Energiekommission des Schweizer Nationalrats schwenkt auf StromVG und EleG ein
Am 13. Januar 2005 beschloss die Kommission für Umwelt, Raumplanung und Energie (UREK) des Schweizer Nationalrates für den aktuellen Entwurf des Gesetzes über die Stromversorgung (StromVG) und das Elektrizitätsgesetzes (EleG) einzutreten.
Während der vergangenen Monate hat die UREK Anhörungen zum Bundesgesetz über die Stromversorgung (StromVG) sowie zur Revision des Elektrizitätsgesetzes (EleG) durchgeführt. Bei der Anhörung kamen Vertreter der städtischen Elektrizitätswerke, der städtischen und kantonalen Exekutiven, der Konsumentinnen und Kosnumenten, der österreichische Regulator "Energie-Control" sowie die Organisationen der Schweizerischen Stromverundunternehmen und der Schweizerischen Elektrizitätsunternehmen zu Wort. Einen Rückweisungsanatrag lehnte die UREK mit 19 gegen 2 Stimmen und 4 Enhaltungen ab.
Im Zeitraum vom 14. bis 16. Februar 2005 wird die UREK die Detailberatungen zum Stromversorgungsgesetz (StromVG) und zur Revision des Elektrizitätsgesetzes (EleG) durchführen.

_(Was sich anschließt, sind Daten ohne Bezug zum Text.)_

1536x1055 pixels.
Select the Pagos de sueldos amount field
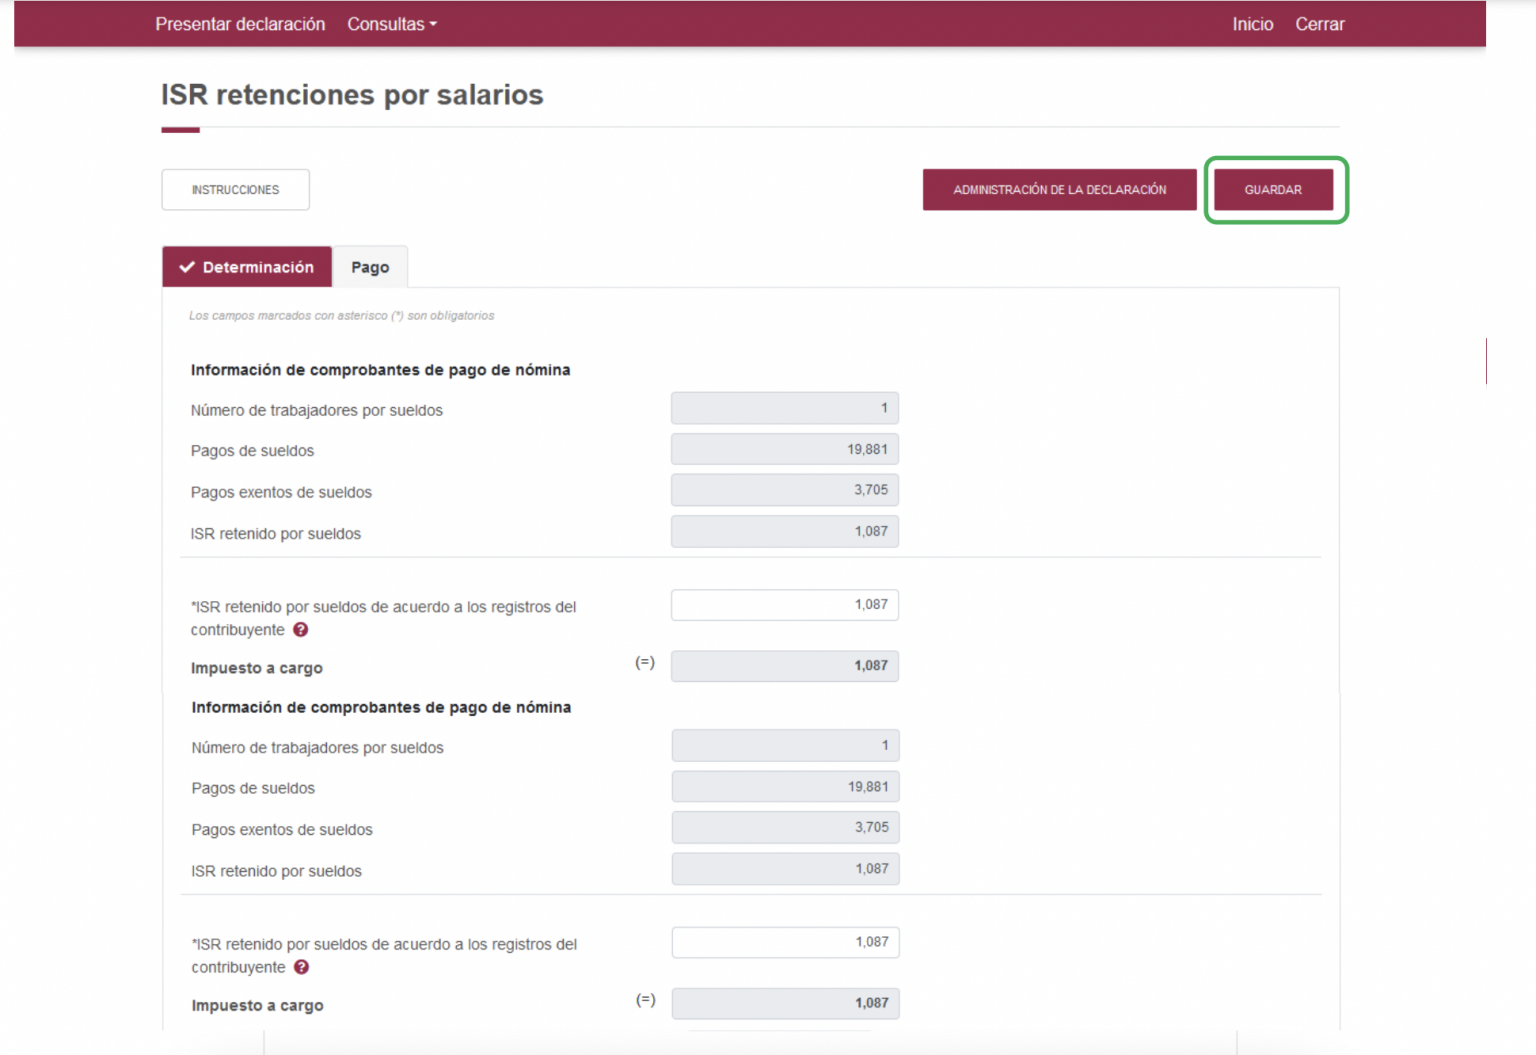pyautogui.click(x=784, y=448)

Bis zum Beginn der Detailberatungen soll die Wettbewerbskommission ihre Entscheidung bezüglich der SWISSGRID getroffen haben. Ursprünglich sollte SWISSGRID ihre Arbeit schon zu Jahresbeginn 2005 aufnehmen, jedoch beschloss die Wettbewerbskommission am 23. Dezember 2004 einen Zusammenschluss der sechs Überlandwerke (atel, BKW, CKW, EGL, EOS, NOK) aufgrund kartellrechtlicher Bedenken vertieft zu prüfen. Dies wird die Arbeitsaufnahme der SWISSGRID um mehrere Monate verschieben.